In una conversazione lieve, amichevole, Francesco propone continui spiazzamenti. Parla del film Il pranzo di Babette, ambientato in una comunità calvinista in Danimarca, irrigidita dal senso del peccato e dalla privazione, dove, grazie all’arte della cuoca francese – che utilizza quello che ha vinto alla lotteria per imbandire piatti squisiti – fa irruzione il piacere. «Il pranzo di Babette per me è una delle cose più umane e belle del cinema, perché è una donna che ha fatto vedere a una comunità il vero cammino della vita. Non le importava niente dei soldi, le importava della vita». La vita, il vivente, segnano l’attraversamento scelto da Petrini in quello che diventa un dialogo a distanza su cinque temi – biodiversità, economia, migrazioni, educazione, comunità – e che è sempre un’assunzione di responsabilità sulla Casa comune.
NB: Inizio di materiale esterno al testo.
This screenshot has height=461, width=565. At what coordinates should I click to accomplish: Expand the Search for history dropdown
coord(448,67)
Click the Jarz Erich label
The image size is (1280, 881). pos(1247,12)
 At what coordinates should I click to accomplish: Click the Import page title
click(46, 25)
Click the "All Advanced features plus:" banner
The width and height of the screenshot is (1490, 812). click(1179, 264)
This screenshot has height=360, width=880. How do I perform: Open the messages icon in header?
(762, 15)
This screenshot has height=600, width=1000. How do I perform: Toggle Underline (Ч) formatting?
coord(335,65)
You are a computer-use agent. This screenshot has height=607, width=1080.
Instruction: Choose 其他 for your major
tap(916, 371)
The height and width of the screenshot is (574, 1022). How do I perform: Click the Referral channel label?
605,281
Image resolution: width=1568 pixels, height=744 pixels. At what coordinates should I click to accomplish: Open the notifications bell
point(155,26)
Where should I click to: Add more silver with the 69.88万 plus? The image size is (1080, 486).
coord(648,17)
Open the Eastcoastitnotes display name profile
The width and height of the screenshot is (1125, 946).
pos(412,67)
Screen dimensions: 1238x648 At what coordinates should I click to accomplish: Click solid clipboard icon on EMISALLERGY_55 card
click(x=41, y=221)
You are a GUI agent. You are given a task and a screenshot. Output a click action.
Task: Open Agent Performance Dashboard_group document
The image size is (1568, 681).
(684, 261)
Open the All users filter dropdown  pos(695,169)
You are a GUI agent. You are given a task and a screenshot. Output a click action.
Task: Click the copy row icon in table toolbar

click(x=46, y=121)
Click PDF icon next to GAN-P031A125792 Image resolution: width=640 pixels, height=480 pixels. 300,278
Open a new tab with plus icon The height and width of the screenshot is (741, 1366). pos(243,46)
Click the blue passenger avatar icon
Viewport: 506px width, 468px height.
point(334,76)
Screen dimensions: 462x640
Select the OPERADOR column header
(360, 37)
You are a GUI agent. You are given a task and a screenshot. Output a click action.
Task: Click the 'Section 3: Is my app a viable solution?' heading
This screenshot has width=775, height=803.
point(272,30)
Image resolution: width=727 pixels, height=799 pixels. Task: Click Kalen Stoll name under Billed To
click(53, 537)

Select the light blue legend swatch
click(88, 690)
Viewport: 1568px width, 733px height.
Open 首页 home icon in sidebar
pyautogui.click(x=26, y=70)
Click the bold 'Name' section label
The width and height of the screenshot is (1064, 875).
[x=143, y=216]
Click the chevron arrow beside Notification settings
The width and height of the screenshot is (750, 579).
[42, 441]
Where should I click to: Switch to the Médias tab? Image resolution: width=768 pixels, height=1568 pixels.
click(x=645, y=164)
Tra le umanissime ammissioni disseminate nella conversazione c’è la rivelazione di una tardiva convinzione ecologica. Francesco racconta che ancora nel 2007, partecipando come vescovo di Buenos Aires alla V Conferenza dell’episcopato latinoamericano che si tenne ad Aparecida, in Brasile, gli parve che i vescovi spendessero fiumi di inutili parole sulle implicazioni ambientali e sociali della crisi in Amazzonia. «Ricordo bene di avere provato fastidio per questo atteggiamento e di aver anche commentato: Questi brasiliani ci fanno impazzire con i loro discorsi! Allora non capivo perché la nostra assise di vescovi dovesse dedicarsi al tema dell’Amazzonia, per me la salute del polmone verde del mondo non era una preoccupazione, o almeno non capivo cosa c’entrava col mio ruolo di Vescovo! Da quel 2007 molto tempo è passato, e io ho cambiato completamente la percezione del problema ambientale. Allora non capivo, e sette anni dopo scrivevo l’Enciclica».
Una percezione che, questa volta nel suo ruolo di Papa, Francesco ha introdotto nel mondo rivolgendosi a credenti e non credenti, così che l’autorevolezza della sua voce ha risuonato assieme a quella dei milioni di giovani che hanno dato vita a un movimento per il clima e il diritto al futuro. Una percezione entrata radicalmente anche dentro la Chiesa, così che Domenico Pompili, vescovo di Rieti, afferma nell’introduzione al libro: «La crisi ecologica della Terra è la crisi stessa della civiltà tecnico-scientifica e costituisce il capo d’accusa fondamentale a uno dei miti del nostro tempo: il progresso. Qual è la radice della folle corsa a un progresso così disumanizzante? C’è una risposta sola: una smisurata volontà di dominio». A questo sistema «organizzato per privilegiare e tutelare gli interessi di una parte minoritaria di popolazione mondiale a scapito degli altri», scrive Petrini, bisogna opporre una nuova cultura di comunità, capace di «superare anche la dicotomia Stato/mercato e pubblico/privato per provare ad approdare su nuovi lidi. Queste sponde promettenti hanno un nome preciso: beni comuni».

In attesa dell’enciclica Tutti fratelli, annunciata per il 3 ottobre, non c’è posto per un ecologismo che non rinuncia alla crescita, per un green washing che diventa ulteriore occasione di guadagno. Bisogna guardare alle periferie, dice il Papa, andare lì, dove si gioca il futuro. «Siamo davanti all’esigenza di una politica di base forte per andare in quella direzione?», chiede Petrini. «Esatto» risponde Francesco. «Una politica che dica mai a un’economia selvaggia di mercato, mai alla mistica delle finanze a cui non ci si può aggrappare, perché sono aria. Un nuovo modo di intendere l’economia, un nuovo protagonismo dei popoli».